Quickstart path: run `./scripts/quickstart.sh up` and schema setup is handled automatically.

Manual / existing ClickHouse paths:

```bash
clickhouse-client < docker/init/00-schema.sql
```

Creates `events_raw` plus materialized views. See [docs/clickhouse.md](docs/clickhouse.md) for full schema details.

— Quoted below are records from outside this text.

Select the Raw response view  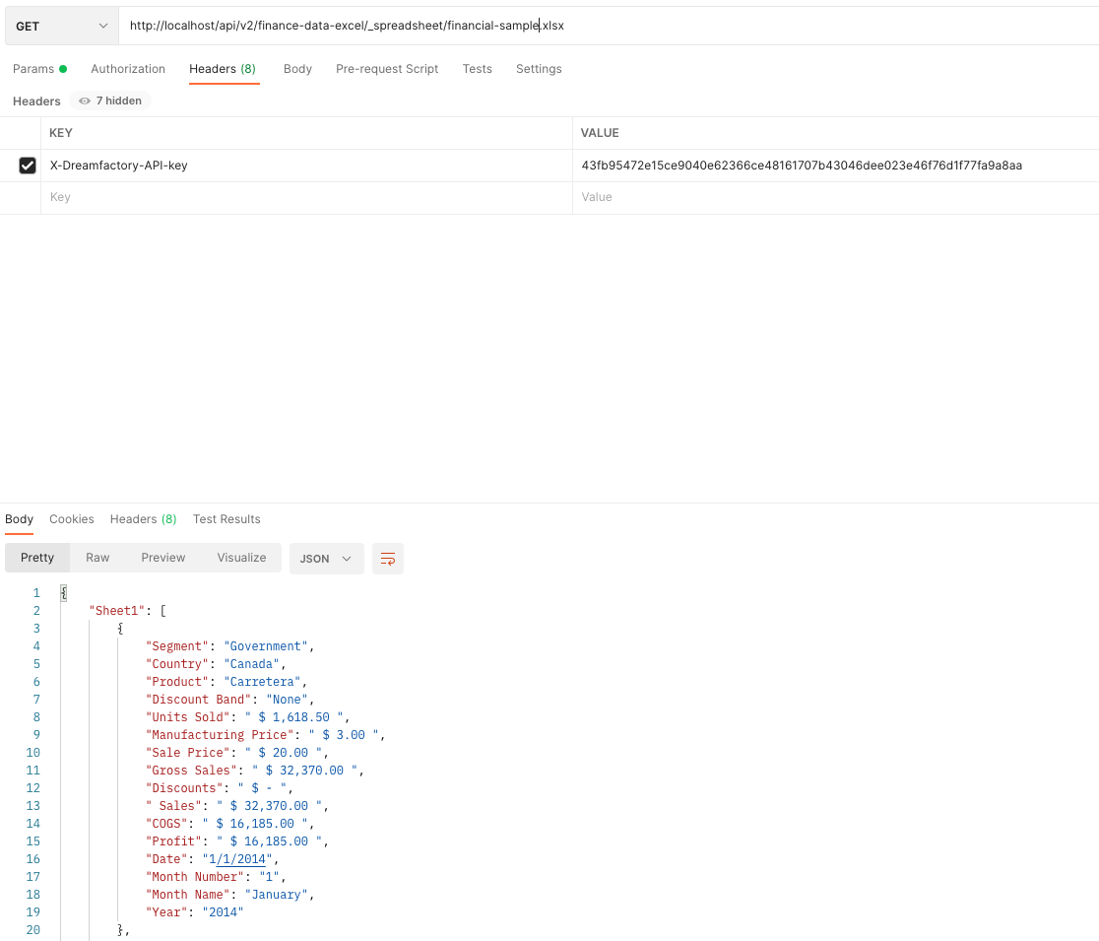click(97, 558)
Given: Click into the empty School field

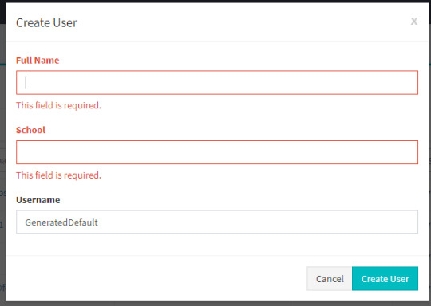Looking at the screenshot, I should pyautogui.click(x=217, y=152).
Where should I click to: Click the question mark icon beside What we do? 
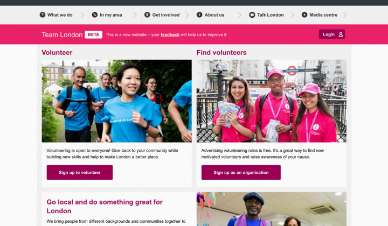pyautogui.click(x=43, y=15)
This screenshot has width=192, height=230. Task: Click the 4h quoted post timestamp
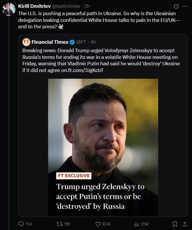94,42
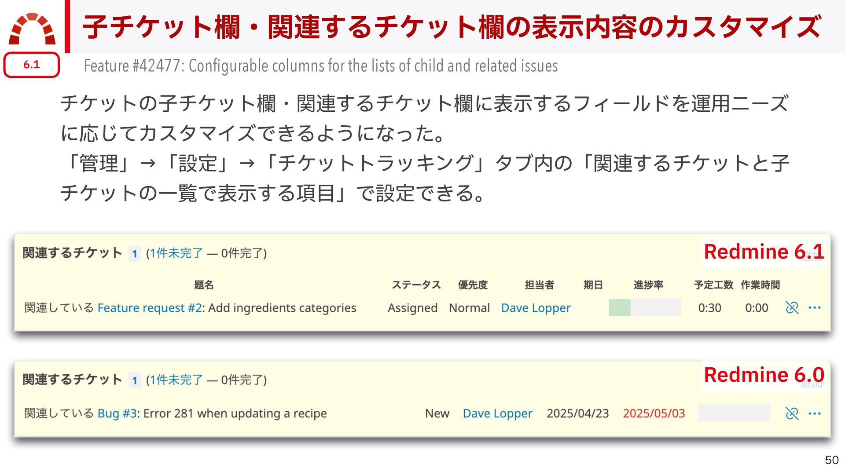This screenshot has height=475, width=845.
Task: Click the 担当者 column header
Action: point(539,285)
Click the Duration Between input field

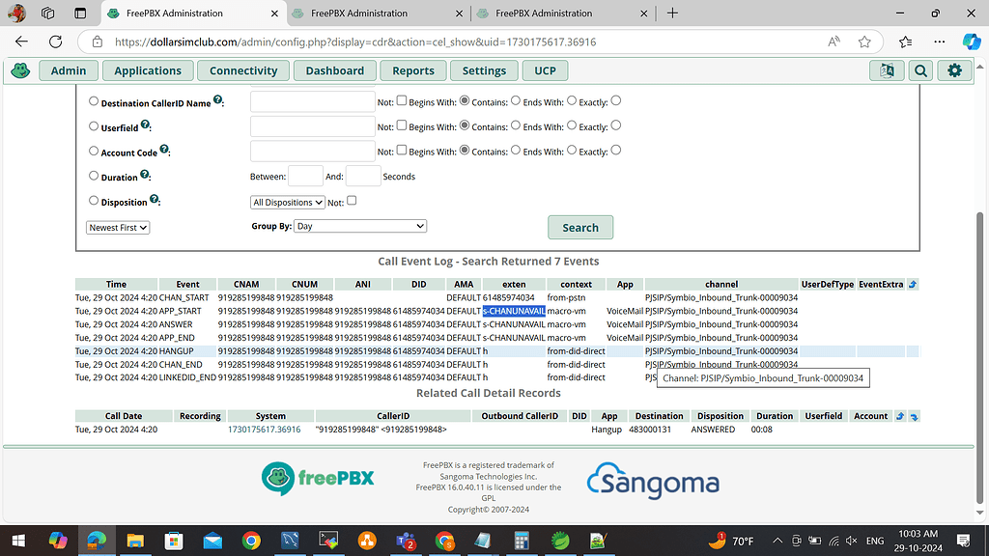pos(305,176)
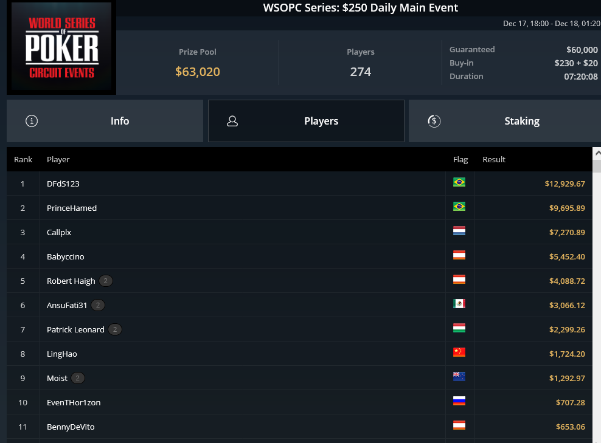Screen dimensions: 601x443
Task: Click the New Zealand flag beside Moist
Action: pos(459,376)
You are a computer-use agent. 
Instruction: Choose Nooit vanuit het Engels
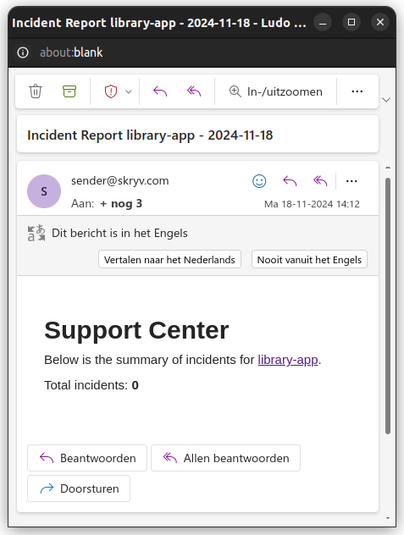pyautogui.click(x=309, y=260)
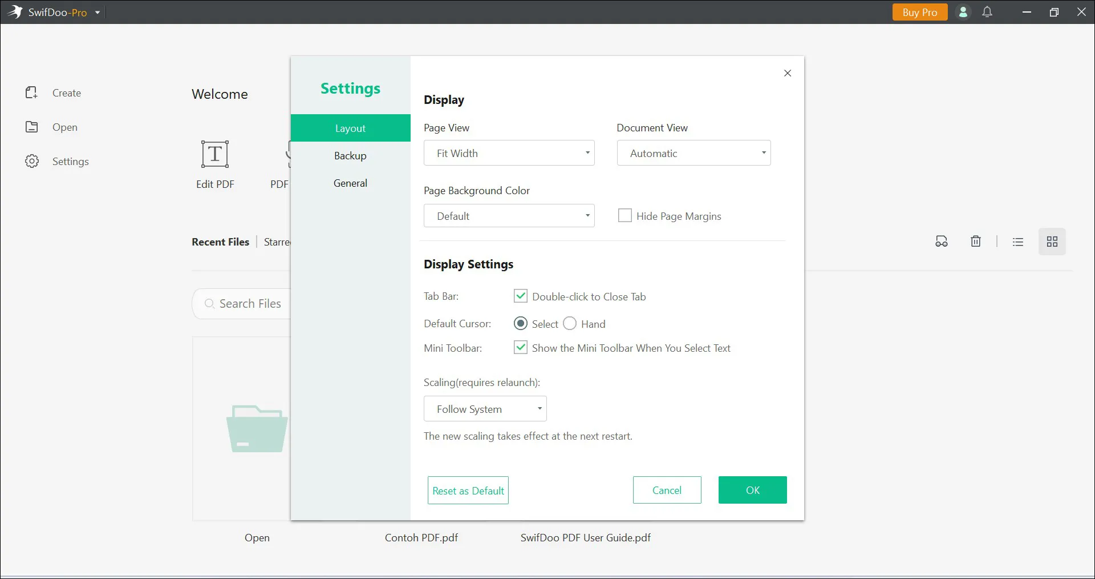Open the user account profile icon
Viewport: 1095px width, 579px height.
coord(963,12)
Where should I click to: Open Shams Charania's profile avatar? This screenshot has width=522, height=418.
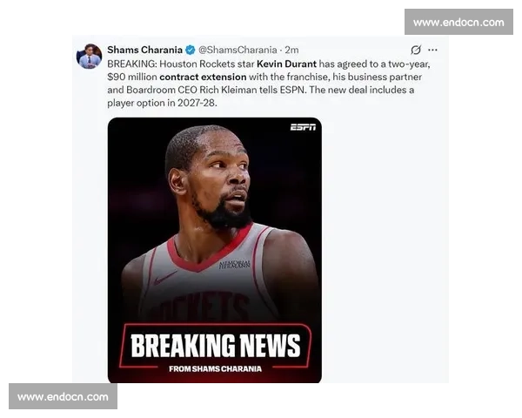tap(89, 57)
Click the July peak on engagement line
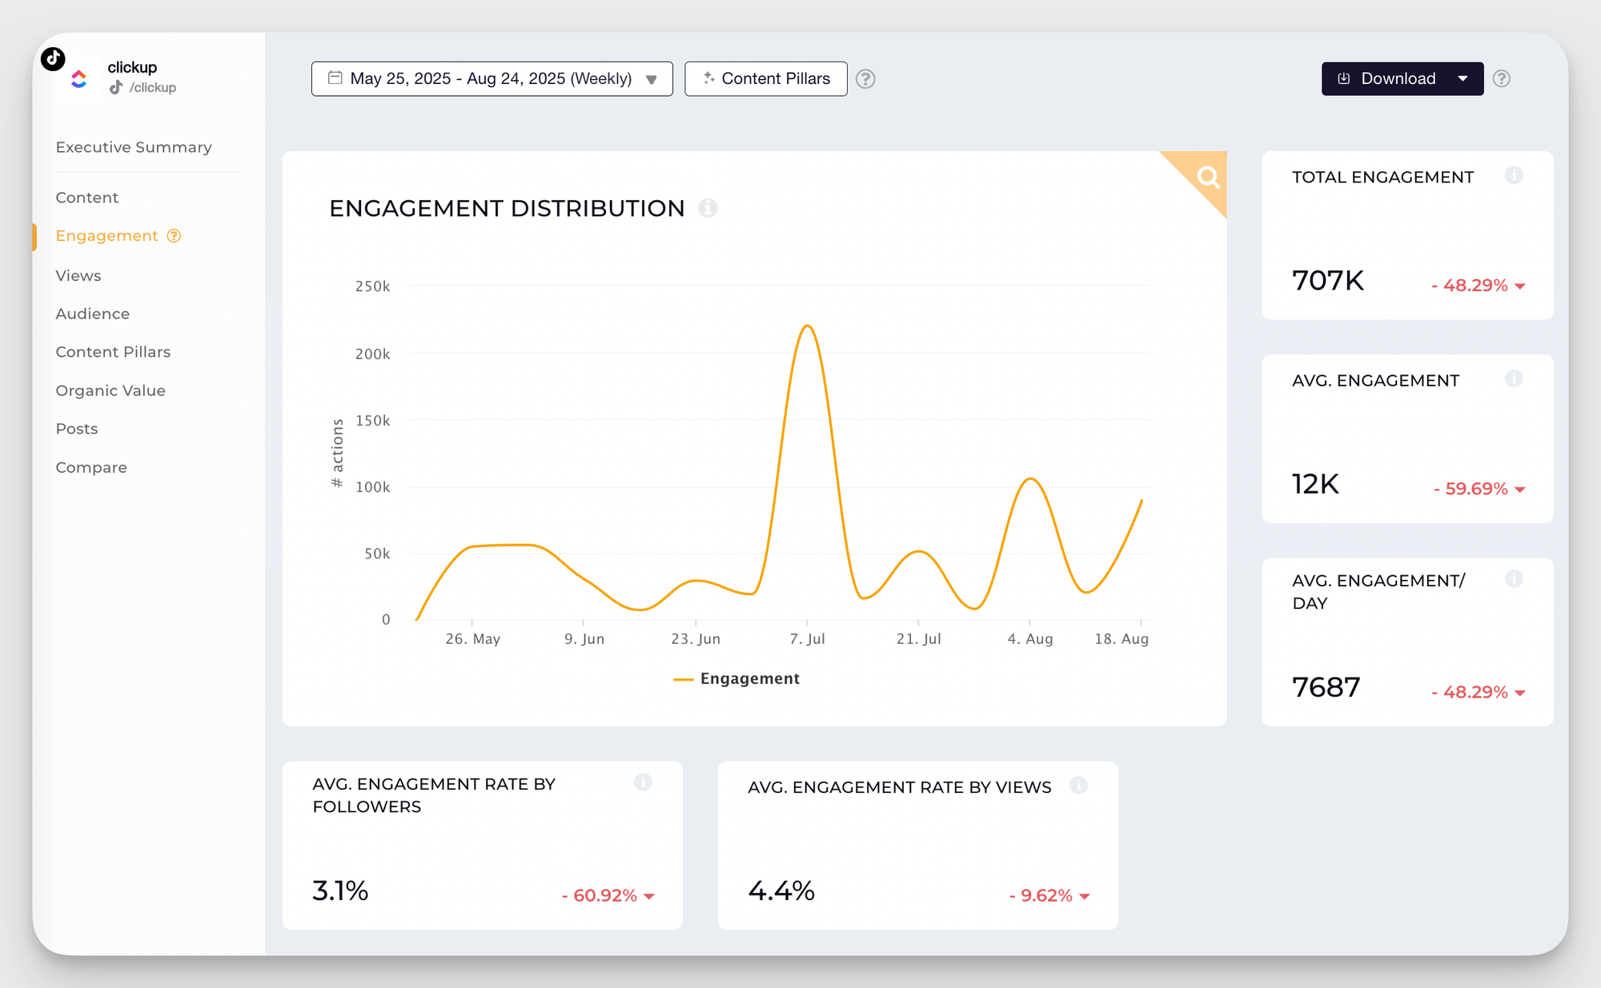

### 4. Create the Extension

```sql
CREATE EXTENSION pg_stat_ch;
```

### 5. Verify

```sql
SELECT pg_stat_ch_version();
SELECT * FROM pg_stat_ch_stats();
```

## Configuration

### GUC Variables

| Parameter | Type | Default | Reload | Description |
|-----------|------|---------|--------|-------------|
| `pg_stat_ch.enabled` | bool | `on` | SIGHUP | Enable/disable telemetry collection |
| `pg_stat_ch.clickhouse_host` | string | `localhost` | Restart | ClickHouse server hostname |
| `pg_stat_ch.clickhouse_port` | int | `9000` | Restart | ClickHouse native protocol port |
| `pg_stat_ch.clickhouse_user` | string | `default` | Restart | ClickHouse username |
| `pg_stat_ch.clickhouse_password` | string | `""` | Restart | ClickHouse password |
| `pg_stat_ch.clickhouse_database` | string | `pg_stat_ch` | Restart | ClickHouse database name |
| `pg_stat_ch.queue_capacity` | int | `65536` | Restart | Ring buffer size (must be power of 2) |
| `pg_stat_ch.flush_interval_ms` | int | `1000` | SIGHUP | Export batch interval in milliseconds |
| `pg_stat_ch.batch_max` | int | `10000` | SIGHUP | Maximum events per ClickHouse insert |
| `pg_stat_ch.clickhouse_use_tls` | bool | `off` | Restart | Enable TLS for ClickHouse connections |
| `pg_stat_ch.clickhouse_skip_tls_verify` | bool | `off` | Restart | Skip TLS certificate verification (insecure) |
| `pg_stat_ch.log_min_elevel` | enum | `warning` | Superuser | Minimum error level to capture (debug5..panic) |

See [Error Level Values](docs/version-compatibility.md#error-fields) for the complete list of error levels and their numeric values in ClickHouse.

## SQL API

| Function | Description |
|----------|-------------|
| `pg_stat_ch_version()` | Returns extension version string |
| `pg_stat_ch_stats()` | Queue and exporter statistics ([column details](docs/troubleshooting.md#sql-api-reference)) |
| `pg_stat_ch_reset()` | Reset all queue counters to zero |
| `pg_stat_ch_flush()` | Trigger immediate flush of queued events to ClickHouse |

## Example Queries

Raw per-execution events enable percentiles, time-series, and per-app drill-downs:

```sql
-- Slowest queries for a specific application, with percentiles
SELECT query_id,
count() AS calls,
quantile(0.95)(duration_us) / 1000 AS p95_ms,
quantile(0.99)(duration_us) / 1000 AS p99_ms
FROM pg_stat_ch.events_raw
WHERE app = 'myapp'
AND ts_start > now() - INTERVAL 1 HOUR
GROUP BY query_id
ORDER BY p99_ms DESC
LIMIT 10;
```

See [docs/clickhouse.md](docs/clickhouse.md) for materialized view definitions and more query examples.

## Testing

```bash
mise run test:all # Run all tests
mise run test:regress # SQL regression tests only
./scripts/run-tests.sh 18 all # Specific PG version
./scripts/run-tests.sh ../postgres/install_tap tap # TAP tests with local PG build
```

See [docs/testing.md](docs/testing.md) for test types, TAP test setup, and a full listing of test files.

## Troubleshooting

Common issues: extension not loading (check `shared_preload_libraries`), events not appearing (check `pg_stat_ch_stats()` for errors), high queue usage or dropped events (tune `pg_stat_ch.queue_capacity`, `pg_stat_ch.flush_interval_ms`, `pg_stat_ch.batch_max`).

See [docs/troubleshooting.md](docs/troubleshooting.md) for detailed solutions.

## License

This project is licensed under the Apache License, Version 2.0. See [LICENSE.md](LICENSE.md) for the full license text.